■ Aim of the task:
Images excepted, the data below must be repeated exactly.

■ Extracted data:
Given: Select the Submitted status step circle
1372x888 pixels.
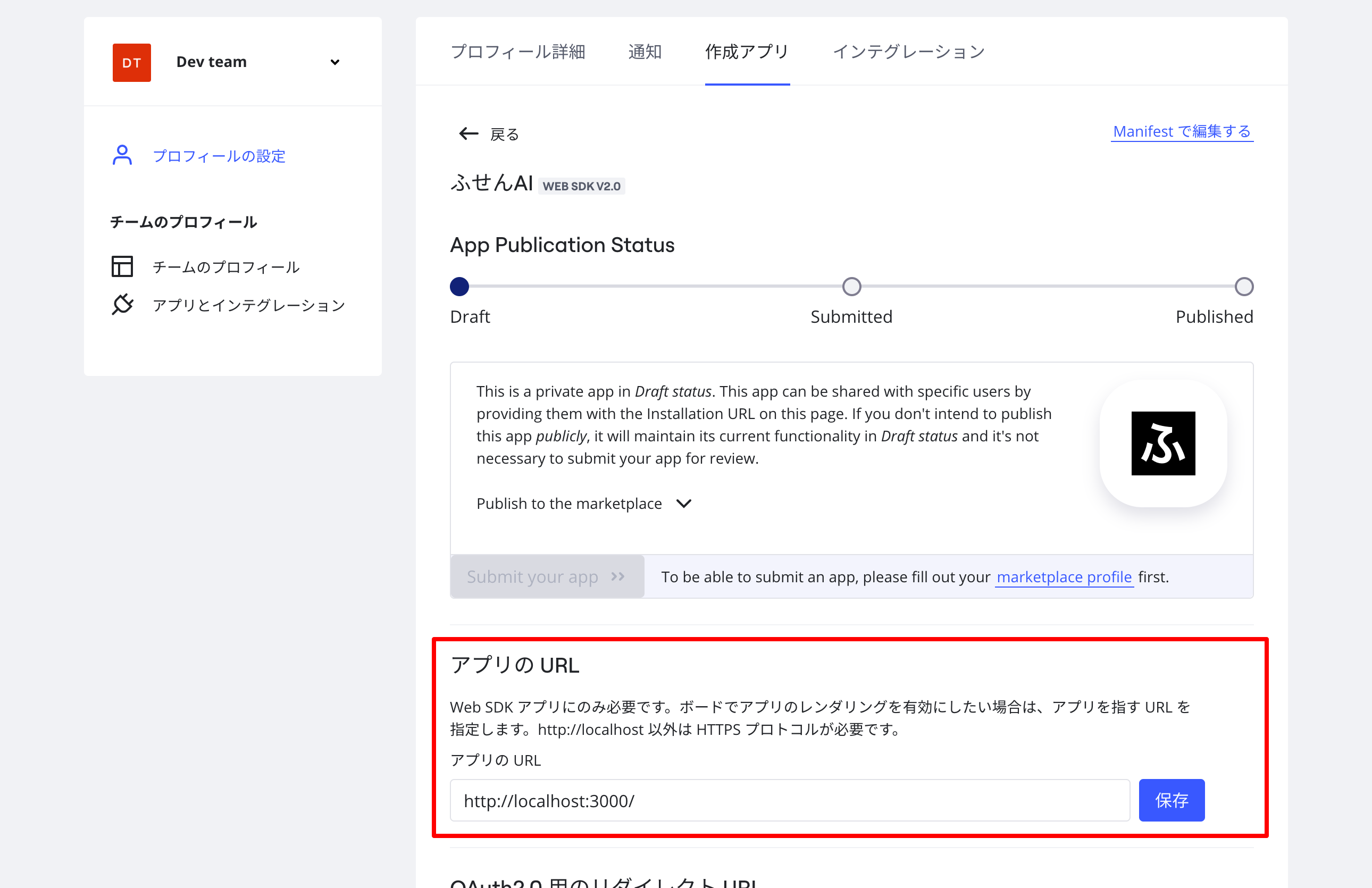Looking at the screenshot, I should pos(851,287).
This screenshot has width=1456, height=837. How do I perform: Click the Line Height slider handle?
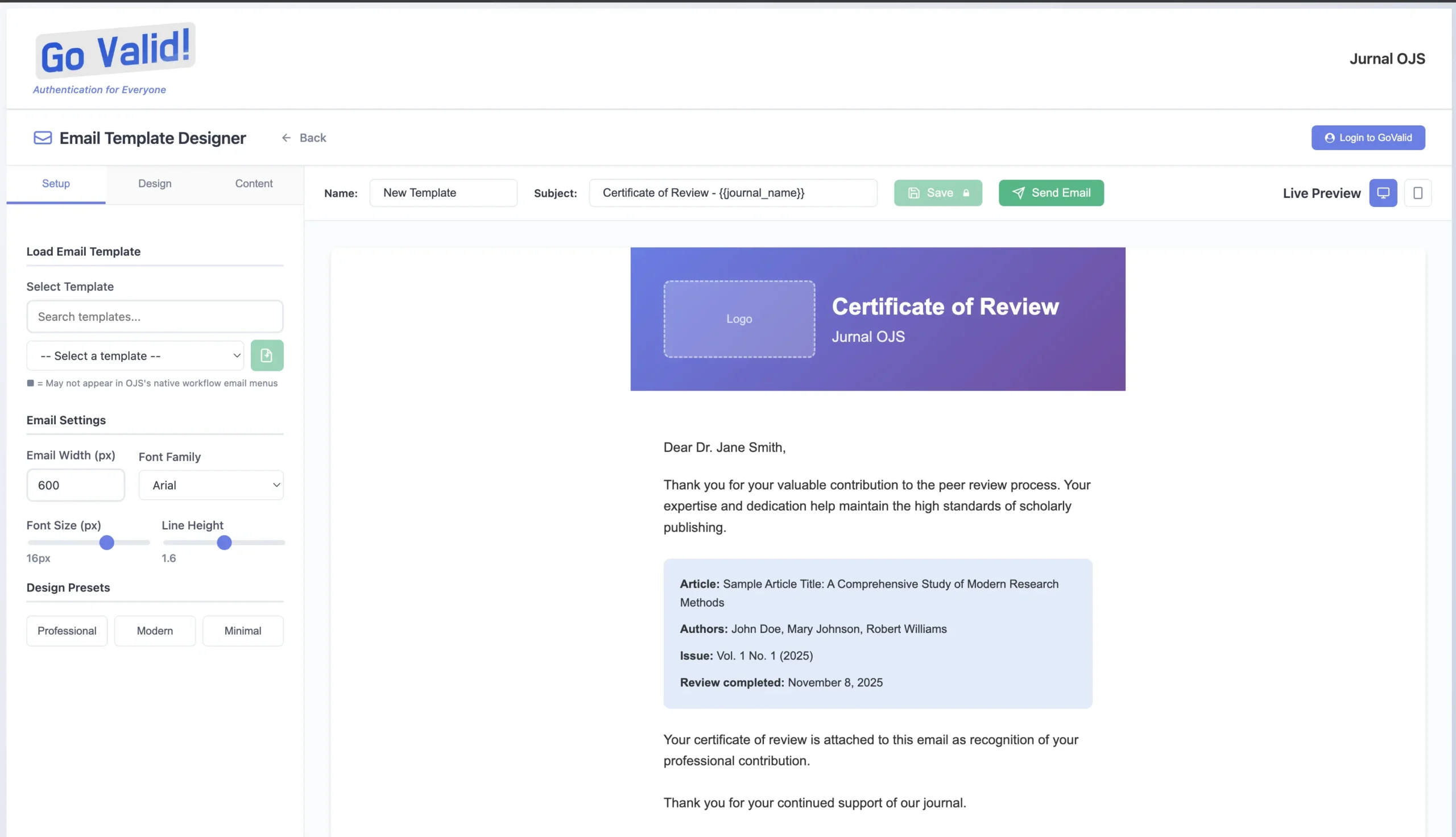(x=224, y=542)
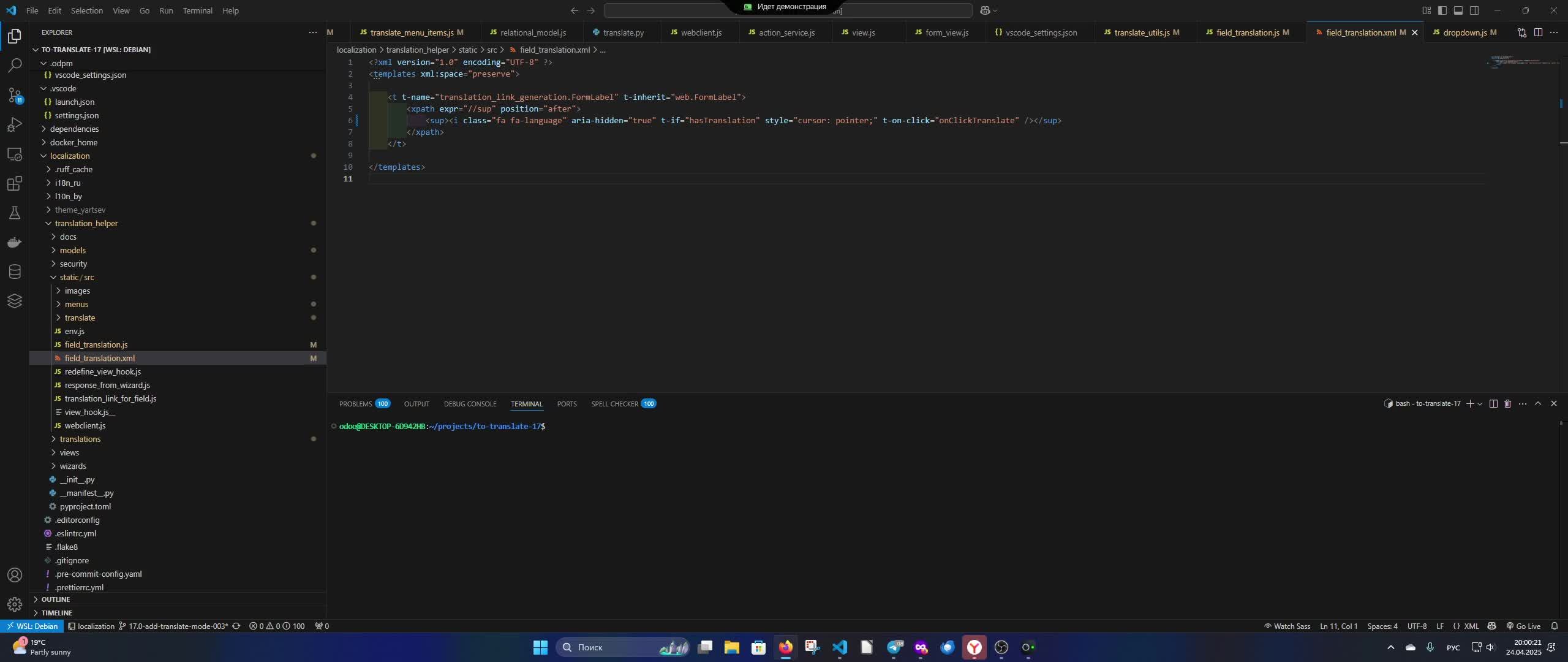Open the Terminal menu
The width and height of the screenshot is (1568, 662).
click(x=197, y=10)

■ Exercise response:
Given: Select the Submitted status step circle
1372x888 pixels.
Looking at the screenshot, I should pos(851,287).
This screenshot has width=1456, height=837. How do I perform: Click the Line Height slider handle?
(x=224, y=542)
Open the Terminal menu
The width and height of the screenshot is (1568, 662).
click(x=197, y=10)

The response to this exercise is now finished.